LA Times laments climate concerns fading in Hollywood movies: ‘Not a great year for climate change at the Oscars’ – ‘Studios could be wary of acknowledging climate change…so long as Trump is president’

https://www.latimes.com/environment/newsletter/2025-02-20/boiling-point-not-a-great-year-for-climate-change-at-the-oscars-boiling-point

 Sammy Roth Climate Columnist 

And the Oscar for best climate change film of 2024 goes to …

“The Wild Robot,” a beautiful animated movie that takes place in a world irrevocably altered by rising seas.

Not that there was much competition.

For the second year running, nonprofit consulting firm Good Energy applied its Climate Reality Check to the actual Oscar-nominated films. Intended as a climate version of the Bechdel test, which measures representation of women, the Climate Reality Check tests whether a movie and its characters acknowledge global warming.
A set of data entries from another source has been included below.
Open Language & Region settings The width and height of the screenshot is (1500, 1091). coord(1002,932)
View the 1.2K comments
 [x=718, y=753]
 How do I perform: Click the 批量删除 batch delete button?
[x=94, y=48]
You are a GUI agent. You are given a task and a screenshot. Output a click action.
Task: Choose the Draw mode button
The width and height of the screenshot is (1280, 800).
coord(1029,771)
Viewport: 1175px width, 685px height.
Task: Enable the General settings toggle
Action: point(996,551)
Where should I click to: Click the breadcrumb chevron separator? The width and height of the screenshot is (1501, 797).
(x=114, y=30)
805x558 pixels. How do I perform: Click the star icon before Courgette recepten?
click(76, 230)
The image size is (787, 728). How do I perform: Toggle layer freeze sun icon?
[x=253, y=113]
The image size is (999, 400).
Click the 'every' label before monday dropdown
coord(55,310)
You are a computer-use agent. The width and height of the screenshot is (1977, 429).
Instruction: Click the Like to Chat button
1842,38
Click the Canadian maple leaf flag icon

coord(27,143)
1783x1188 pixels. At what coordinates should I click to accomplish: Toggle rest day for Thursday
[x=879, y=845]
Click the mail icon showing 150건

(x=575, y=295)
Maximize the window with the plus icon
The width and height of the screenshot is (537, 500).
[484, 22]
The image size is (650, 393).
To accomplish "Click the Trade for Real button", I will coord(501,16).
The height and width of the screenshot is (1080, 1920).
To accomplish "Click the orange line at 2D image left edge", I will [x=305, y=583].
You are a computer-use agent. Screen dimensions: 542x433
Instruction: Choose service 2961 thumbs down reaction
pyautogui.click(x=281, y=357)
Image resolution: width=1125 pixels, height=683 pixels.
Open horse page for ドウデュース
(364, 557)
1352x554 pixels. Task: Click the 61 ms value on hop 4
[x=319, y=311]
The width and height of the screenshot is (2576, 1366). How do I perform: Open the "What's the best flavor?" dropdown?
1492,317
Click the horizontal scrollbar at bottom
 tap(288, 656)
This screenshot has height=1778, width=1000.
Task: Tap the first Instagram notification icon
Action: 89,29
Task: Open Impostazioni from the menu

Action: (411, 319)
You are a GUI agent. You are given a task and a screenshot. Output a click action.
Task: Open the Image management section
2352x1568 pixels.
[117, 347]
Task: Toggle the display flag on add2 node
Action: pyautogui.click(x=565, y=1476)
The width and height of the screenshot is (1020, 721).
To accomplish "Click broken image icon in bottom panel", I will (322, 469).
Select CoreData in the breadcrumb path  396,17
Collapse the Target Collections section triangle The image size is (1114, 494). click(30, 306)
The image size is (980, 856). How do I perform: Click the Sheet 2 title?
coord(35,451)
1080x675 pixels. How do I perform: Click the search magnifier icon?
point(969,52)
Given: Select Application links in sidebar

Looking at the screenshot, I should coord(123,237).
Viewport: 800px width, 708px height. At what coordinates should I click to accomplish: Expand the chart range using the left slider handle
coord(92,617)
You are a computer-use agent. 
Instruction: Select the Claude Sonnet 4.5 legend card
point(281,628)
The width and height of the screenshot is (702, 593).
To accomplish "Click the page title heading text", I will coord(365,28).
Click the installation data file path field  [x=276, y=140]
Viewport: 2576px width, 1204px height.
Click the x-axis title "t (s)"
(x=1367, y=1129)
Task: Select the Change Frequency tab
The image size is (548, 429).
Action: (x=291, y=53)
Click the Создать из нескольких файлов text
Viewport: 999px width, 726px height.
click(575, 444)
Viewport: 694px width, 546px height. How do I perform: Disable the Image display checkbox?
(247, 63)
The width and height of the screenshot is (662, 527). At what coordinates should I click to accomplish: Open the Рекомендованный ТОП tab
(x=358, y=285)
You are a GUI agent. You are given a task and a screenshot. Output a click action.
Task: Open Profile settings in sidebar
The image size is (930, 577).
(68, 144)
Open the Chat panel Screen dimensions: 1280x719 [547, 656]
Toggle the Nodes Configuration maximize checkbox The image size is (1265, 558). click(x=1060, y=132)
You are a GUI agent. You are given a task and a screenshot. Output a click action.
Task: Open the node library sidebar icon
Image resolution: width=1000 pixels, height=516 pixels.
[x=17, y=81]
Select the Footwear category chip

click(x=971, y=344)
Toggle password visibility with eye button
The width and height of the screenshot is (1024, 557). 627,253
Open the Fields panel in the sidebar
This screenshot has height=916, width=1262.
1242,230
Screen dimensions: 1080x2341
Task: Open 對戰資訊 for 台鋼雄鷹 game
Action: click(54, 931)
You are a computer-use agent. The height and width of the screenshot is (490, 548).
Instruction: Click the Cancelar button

Compared to last year, the results weren’t great.

Of last year’s 13 Oscar-nominated films that met Good Energy’s criteria (feature-length movies set in present-day or near-future Earth) three passed the test. This year, there were 10 eligible films. Only “The Wild Robot” passed.

The climate silence “does feel a little striking after the harrowing year we’ve all had,” Good Energy Chief Executive Anna Jane Joyner said, referring to the fossil-fueled wildfires that tore through Altadena and Pacific Palisades.

“I think Hollywood is learning firsthand that it’s on the front lines of climate change,” she added.

Maybe a few years from now, studios will release a torrent of movies and shows reflecting the realities of a scary-but-still-salvageable world, helmed by producers and writers jolted into renewed awareness by the infernos.

But for now, the picture is bleak.

A peer-reviewed study slated for publication this month, led by Rice University English and environmental studies professor Matthew Schneider-Mayerson, analyzes climate change mentions in 250 of the most popular movies of the last decade. The authors found that just 12.8% of the films allude to global warming.

Just 3.6% depict or mention the climate crisis in two or more scenes.

“A lot of times, it’s really being mentioned in passing,” Schneider-Mayerson said.

It’s also possible some Hollywood studios could be wary of acknowledging climate change on the silver screen so long as Donald Trump is president, given his history of climate denial and fealty to the oil and gas industry — and his growing propensity to threaten and bully media companies whose content displeases him.

Moving forward, filmmakers need to understand that stories ignoring climate change don’t reflect reality.

“It’s going to feel like they’re in a fantasy universe,” Joyner said.